Reputation: 131
I want to know how a path query has been executed in neo4j. For example, I have a path query shown below:
match p=(n)-[r*1..10]->(m)
where
(
n.URI='http://yago-knowledge.org/resource/Jacob_T._Schwartz' OR
n.URI='http://yago-knowledge.org/resource/Anna_Karina'
) AND
filter(x IN r where type(x)=~'.*hasAcademicAdvisor.*') AND
filter(y IN r where type(y)=~'.*isCitizenOf.*') AND
filter(z IN r where type(z)=~'.*participatedIn.*') AND
filter(u IN r where type(u)=~'.*happendedIn.*') AND
filter(v IN r where type(v)=~'.*dealsWith.*')
return p, length(p) order by length(p) desc;
This query is to find paths in a graph database with source node "http://yago-knowledge.org/resource/Jacob_T._Schwartz" or "http://yago-knowledge.org/resource/Anna_Karina" that have certain relationships.
I used the PROFILE command with this query and below is the execution plan I got.
Note that the content in row 5 col 5 is too long, so I put *** instead of putting the actual content.
Actually, *** denotes ((((((Property(n,URI(0)) == { AUTOSTRING0} OR Property(n,URI(0)) == { AUTOSTRING1}) AND nonEmpty(FilterFunction(r,x,RelationshipTypeFunction(x) ~= /{ AUTOSTRING2}/))) AND nonEmpty(FilterFunction(r,y,RelationshipTypeFunction(y) ~= /{ AUTOSTRING3}/))) AND nonEmpty(FilterFunction(r,z,RelationshipTypeFunction(z) ~= /{ AUTOSTRING4}/))) AND nonEmpty(FilterFunction(r,u,RelationshipTypeFunction(u) ~= /{ AUTOSTRING5}/))) AND nonEmpty(FilterFunction(r,v,RelationshipTypeFunction(v) ~= /{ AUTOSTRING6}/)))
Sorry for bad format.
Can anybody help me explain the plan? Thanks in advance!!!
Upvotes: 1
Views: 127
Reputation: 41706
Try this for your query (after fixing the URIs and rel-types)
match p=(n:Resource)-[:hasAcademicAdvisor|:isCitizenOf|:participatedIn|:happendedIn|:dealsWith*1..10]->(m:Resource)

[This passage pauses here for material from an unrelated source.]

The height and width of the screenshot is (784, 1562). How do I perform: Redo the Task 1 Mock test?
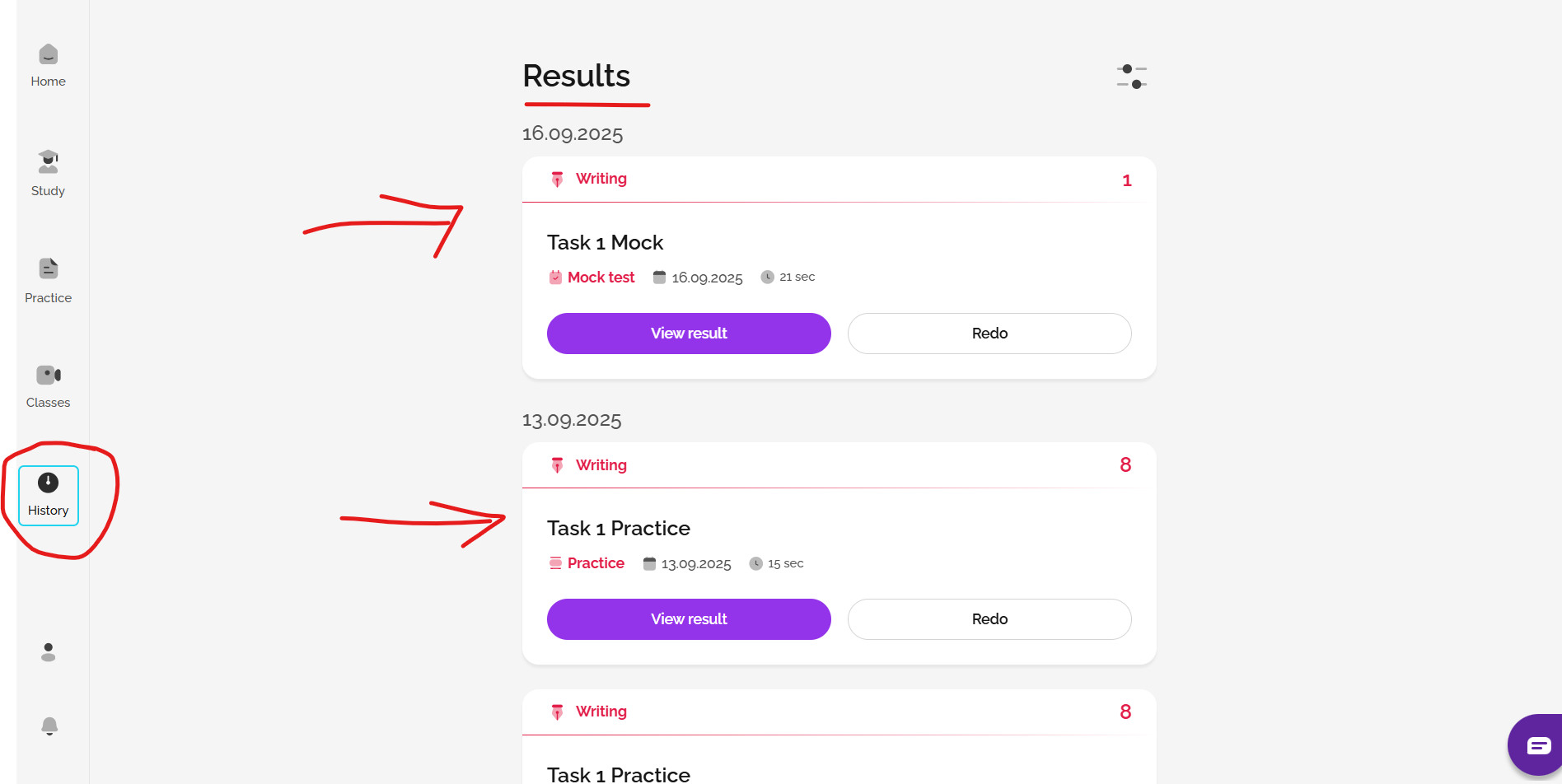pyautogui.click(x=989, y=334)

where n.URI IN ['Jacob_T._Schwartz', 'Anna_Karina']
return p, length(p)
order by length(p) desc;
For query plan details see the extensive docs in the Neo4j manual
Also consider Neo4j browser for a more visual query plan
Upvotes: 0
Reputation: 10856
I believe when you look at the plan from the text console that you read it from bottom to top. This you can see that it is first finding every single path between n
every other node m
which is of length 1-10 (which is obviously a lot). After it has found all of those paths, then it takes them and chooses which ones to keep with the filter.
If you can, you should try putting relationship conditions on the path match rather than in a filter so that Neo4j can filter as it's traversing and stop traversing if it doesn't match, which can save you a lot of DB accesses. I notice that your relationship type matching is pretty loose, so I don't know how hard that would be, but if you know all of the possible relationship types then you should specify them like this:
match p=(n)-[r:hasAcademicAdvisor|isCitizenOf|participatedIn|happendedIn|*1..10]->(m)
I'd be curious for more info on why your using a regex to match the relationship types. I know sometimes people put dynamic values in for their relationship types (like an ID), and that's generally a code smell, in my experience. Often you can instead use a relationship property.
A couple of other notes: You're not using labels, so in order to find nodes with the URI
property that you've specified it will first need to search the entire database. If you use a label and create an index or a constraint on :Label(URI)
then that part will be much faster.
I would also use IN
to match the URI
in this case:
WHERE n.URI IN ('http://yago-knowledge.org/resource/Jacob_T._Schwartz', 'http://yago-knowledge.org/resource/Anna_Karina')
Lastly, you should also be able to take advantage of regular expressions to make this simpler (and perhaps more efficient):
filter(x IN r where type(x)=~'.*(hasAcademicAdvisor|isCitizenOf|participatedIn|happendedIn|dealsWith).*') AND
But again, that's not as efficient as putting it into your MATCH
if that's possible.
Upvotes: 1